TSA prevents chronic alcohol-induced changes in zolpidem hypnosis and open-field center time, locomotor behavior, and elevated plus maze. a Schematic showing the experimental timeline of zolpidem LORR and open-field assay during gavage paradigm. b Zolpidem-induced loss of righting reflex, expressed as % control. A significant interaction between ethanol and TSA exposure (F_1,25 = 6.740, p = 0.0156, n = 8, 7, 7, 7) was found using two-way ANOVA. c Center time in open-field assay, expressed as % total locomotor activity time.
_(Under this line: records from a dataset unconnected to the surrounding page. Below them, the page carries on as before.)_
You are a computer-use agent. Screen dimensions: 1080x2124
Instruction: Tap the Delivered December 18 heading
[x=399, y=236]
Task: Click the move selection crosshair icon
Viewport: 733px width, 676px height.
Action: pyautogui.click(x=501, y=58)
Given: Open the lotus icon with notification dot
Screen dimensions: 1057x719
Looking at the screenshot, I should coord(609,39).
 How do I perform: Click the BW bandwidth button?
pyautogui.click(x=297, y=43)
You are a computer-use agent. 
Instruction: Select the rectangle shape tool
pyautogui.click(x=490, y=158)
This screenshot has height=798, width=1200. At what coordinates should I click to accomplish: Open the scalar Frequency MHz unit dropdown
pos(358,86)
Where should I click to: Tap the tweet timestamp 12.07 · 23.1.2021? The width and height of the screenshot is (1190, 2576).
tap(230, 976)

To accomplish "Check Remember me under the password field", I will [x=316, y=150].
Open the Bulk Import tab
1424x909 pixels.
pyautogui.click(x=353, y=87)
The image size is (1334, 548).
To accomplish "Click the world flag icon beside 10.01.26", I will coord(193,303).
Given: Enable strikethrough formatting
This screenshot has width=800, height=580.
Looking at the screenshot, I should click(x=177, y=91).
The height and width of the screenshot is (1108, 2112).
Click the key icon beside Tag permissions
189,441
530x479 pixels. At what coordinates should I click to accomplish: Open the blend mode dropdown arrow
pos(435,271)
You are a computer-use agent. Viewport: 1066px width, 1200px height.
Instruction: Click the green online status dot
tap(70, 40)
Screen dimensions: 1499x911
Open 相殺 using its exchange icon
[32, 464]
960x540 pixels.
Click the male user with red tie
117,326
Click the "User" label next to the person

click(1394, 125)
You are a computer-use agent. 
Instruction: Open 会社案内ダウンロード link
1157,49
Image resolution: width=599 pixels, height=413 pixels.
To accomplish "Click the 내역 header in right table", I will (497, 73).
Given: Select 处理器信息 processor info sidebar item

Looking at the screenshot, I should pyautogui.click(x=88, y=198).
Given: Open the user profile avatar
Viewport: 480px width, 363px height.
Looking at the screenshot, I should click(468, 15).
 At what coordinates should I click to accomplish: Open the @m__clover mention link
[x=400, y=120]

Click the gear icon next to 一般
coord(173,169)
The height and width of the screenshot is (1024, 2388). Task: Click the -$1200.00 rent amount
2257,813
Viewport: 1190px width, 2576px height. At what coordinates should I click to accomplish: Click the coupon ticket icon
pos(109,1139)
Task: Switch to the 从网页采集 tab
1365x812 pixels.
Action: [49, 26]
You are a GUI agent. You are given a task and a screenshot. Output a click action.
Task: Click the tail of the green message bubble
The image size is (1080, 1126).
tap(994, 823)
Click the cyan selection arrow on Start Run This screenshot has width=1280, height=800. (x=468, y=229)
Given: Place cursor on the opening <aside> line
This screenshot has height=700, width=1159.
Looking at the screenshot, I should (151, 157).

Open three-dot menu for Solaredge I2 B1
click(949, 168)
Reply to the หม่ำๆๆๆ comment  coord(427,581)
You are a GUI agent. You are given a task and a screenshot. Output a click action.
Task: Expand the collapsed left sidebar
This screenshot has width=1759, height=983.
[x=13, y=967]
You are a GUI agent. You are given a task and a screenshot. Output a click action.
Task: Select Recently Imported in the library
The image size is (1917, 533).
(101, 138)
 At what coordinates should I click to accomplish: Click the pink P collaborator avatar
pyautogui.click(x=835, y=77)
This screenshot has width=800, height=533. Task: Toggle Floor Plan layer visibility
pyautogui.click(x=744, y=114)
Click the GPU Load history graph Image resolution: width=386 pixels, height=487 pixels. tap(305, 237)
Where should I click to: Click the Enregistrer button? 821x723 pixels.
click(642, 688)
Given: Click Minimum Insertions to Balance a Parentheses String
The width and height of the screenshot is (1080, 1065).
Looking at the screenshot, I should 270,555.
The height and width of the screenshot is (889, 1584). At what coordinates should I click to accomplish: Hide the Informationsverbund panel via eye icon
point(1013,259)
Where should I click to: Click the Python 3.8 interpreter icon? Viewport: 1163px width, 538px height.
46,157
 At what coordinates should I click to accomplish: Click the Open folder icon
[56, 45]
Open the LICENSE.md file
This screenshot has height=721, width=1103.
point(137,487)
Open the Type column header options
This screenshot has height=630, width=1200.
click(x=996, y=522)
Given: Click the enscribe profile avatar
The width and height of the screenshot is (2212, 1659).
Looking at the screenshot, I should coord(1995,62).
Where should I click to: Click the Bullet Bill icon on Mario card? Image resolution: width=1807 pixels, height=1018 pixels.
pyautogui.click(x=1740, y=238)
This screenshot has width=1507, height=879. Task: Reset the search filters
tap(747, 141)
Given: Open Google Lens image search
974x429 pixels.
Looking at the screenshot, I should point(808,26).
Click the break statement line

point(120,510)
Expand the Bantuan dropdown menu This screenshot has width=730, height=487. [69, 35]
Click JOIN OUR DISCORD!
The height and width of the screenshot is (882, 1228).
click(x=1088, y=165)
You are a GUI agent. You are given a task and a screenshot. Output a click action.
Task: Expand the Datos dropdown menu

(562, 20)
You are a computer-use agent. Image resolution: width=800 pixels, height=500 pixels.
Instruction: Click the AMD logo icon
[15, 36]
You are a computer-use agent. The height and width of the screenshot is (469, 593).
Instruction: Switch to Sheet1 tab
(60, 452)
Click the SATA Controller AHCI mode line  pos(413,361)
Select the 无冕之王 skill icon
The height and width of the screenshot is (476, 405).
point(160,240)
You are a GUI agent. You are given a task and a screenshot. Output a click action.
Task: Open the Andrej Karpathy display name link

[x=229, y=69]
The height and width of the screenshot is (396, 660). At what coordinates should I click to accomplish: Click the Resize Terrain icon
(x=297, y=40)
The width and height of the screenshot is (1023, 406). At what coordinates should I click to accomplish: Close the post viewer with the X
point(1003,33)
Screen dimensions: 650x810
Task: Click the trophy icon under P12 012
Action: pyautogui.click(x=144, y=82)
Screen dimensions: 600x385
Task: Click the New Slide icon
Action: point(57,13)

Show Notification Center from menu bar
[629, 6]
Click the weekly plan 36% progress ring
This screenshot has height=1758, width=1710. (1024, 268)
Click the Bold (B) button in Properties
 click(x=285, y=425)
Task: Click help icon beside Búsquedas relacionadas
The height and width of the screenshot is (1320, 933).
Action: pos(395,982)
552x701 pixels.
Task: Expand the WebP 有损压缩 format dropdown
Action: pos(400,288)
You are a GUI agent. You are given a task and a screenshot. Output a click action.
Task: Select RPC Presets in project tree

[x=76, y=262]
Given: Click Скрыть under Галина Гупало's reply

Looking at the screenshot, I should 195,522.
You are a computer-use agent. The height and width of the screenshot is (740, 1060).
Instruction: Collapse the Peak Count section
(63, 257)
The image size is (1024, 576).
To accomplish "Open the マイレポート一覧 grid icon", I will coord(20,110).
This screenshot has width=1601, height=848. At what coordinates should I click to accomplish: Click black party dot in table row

A significant interaction was found between ethanol and TSA exposure (F_1,34 = 12.41, p = 0.0012, n = 10, 9, 9, 10) using two-way ANOVA. d Total locomotor activity in open-field assay. A significant interaction was found between ethanol and TSA exposure (F_1,34 = 11.05, p = 0.0021, n = 10, 9, 9, 10) using two-way ANOVA. e Schematic demonstrating two-bottle intermittent ethanol access paradigm and elevated plus maze testing-day. f On session 18, rats were tested on the elevated plus maze in lieu of ethanol access. Open-arm time was reduced in rats that consumed ethanol for 17 sessions compared to rats that never had ethanol access. TSA administration prevented decreases in open-arm time in the EPM in rats that had alcohol access. Significance was determined using one-way ANOVA (F₂,₂₄ = 7.022, p = 0.0042, n = 9, 9, 8). Results are expressed as % open-arm time out of total time. g There was no change in total locomotor activity in elevated plus maze for any exposure group. One and two-way ANOVAs were followed by Bonferroni’s post hoc tests, *p < 0.05, **p < 0.01, ****p < 0.0001. Data are represented as mean ± SEM.